The Plecas Report cited expenses "in the range of a million dollars" to the Legislative Assembly for personal use, in the period of 20 months between April 2017 and December 2018. James and Lenz charged the legislature for a variety of luxury goods and inappropriate travel costs. They were also accused of questionably awarding themselves hundreds of thousands of dollars in employment benefits (e.g. retirement allowances and life insurance). Plecas raised concern about employer malpractice by James and Lenz, and attempts to conceal information related to their high expenditures. James in particular was noted for the theft of alcohol, and the contents of departing Premier Christy Clark's parliamentary vault.

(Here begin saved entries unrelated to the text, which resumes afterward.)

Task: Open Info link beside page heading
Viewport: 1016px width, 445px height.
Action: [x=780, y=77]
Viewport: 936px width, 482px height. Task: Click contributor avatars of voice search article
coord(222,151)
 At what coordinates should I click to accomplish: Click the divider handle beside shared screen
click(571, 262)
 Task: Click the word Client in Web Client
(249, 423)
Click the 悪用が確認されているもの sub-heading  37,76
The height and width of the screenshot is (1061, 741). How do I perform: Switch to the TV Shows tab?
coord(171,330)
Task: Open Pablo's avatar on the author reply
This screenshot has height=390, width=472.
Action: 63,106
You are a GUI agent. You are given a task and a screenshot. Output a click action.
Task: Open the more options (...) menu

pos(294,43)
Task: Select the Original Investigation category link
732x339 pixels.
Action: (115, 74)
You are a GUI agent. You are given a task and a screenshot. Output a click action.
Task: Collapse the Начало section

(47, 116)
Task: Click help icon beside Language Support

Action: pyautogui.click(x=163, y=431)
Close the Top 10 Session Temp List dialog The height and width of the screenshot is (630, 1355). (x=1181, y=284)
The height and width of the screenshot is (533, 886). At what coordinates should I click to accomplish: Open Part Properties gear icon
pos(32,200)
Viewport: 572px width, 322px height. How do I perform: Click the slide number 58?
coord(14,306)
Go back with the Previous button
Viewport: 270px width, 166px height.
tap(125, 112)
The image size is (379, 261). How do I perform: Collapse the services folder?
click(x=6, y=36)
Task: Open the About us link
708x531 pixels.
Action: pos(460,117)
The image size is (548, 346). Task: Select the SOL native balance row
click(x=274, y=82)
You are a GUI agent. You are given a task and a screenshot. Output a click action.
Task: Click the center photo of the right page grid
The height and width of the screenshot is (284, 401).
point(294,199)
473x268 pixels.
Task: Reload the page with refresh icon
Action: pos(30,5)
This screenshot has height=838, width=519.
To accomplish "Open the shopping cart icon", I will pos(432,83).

James and Lenz denied the allegations of the report, and both submitted a written defense to the LAMC. James retired in May 2019, after an external administrative report conducted by former Supreme Court justice Beverly McLachlin determined his actions amounted to professional misconduct in several areas. Though the same report did not substantiate claims of misconduct by Lenz, a subsequent external investigation found he had lied during the McLachlin investigation, and that he had further neglected his duties as outlined by the Police Act. Shown a copy of the report days before its public release, Lenz resigned.

==Electoral record==
=== 2017 election ===

v; t; e; 2017 British Columbia general election: Abbotsford South
Party: Candidate; Votes; %; ±%; Expenditures
Liberal; Darryl Plecas; 11,683; 52.48; +4.74; $64,989
New Democratic; Jasleen Arora; 6,297; 28.29; +7.28; $2,892
Green; William Aird Flavelle; 3,338; 15.00; –; $1,673
Christian Heritage; Ron Gray; 942; 4.23; –; $686
Total valid votes: 22,260; 100.00
Total rejected ballots: 174; 0.78
Turnout: 22,434; 54.71
Liberal hold; Swing; +5.08
Source: Elections BC

=== 2013 election ===

v; t; e; 2013 British Columbia general election: Abbotsford South
Party: Candidate; Votes; %; ±%
Liberal; Darryl Plecas; 9,564; 47.74; −10.73
Independent; John van Dongen; 5,587; 27.89; –30.58
New Democratic; Lakhvinder Jhaj; 4,210; 21.01; –4.64
Marijuana; Steve Finlay; 417; 2.08; –
Excalibur; Patricia Smith; 256; 1.28; –
Total valid votes: 20,032; 100.00
Total rejected ballots: 202; 1.00
Turnout: 20,234; 55.77
Liberal hold; Swing
Net change for van Dongen is in comparison to his 2009 vote percentage. Net change for Plecas is in comparison to the 2009 Liberal vote percentage; in other words the same basis as van Dongen.